Exact copies of the lines from the line containing "The height and" through the last line of the entries below are the whole answer.

EXERCISE DATA below:

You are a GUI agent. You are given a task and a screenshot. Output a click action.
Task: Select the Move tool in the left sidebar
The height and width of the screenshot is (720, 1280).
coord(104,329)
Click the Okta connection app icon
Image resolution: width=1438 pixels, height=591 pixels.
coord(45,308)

End of EXERCISE DATA.

◆ **TASK RESPONSE**:
The height and width of the screenshot is (720, 1280).
coord(104,329)
Click the Okta connection app icon
Image resolution: width=1438 pixels, height=591 pixels.
coord(45,308)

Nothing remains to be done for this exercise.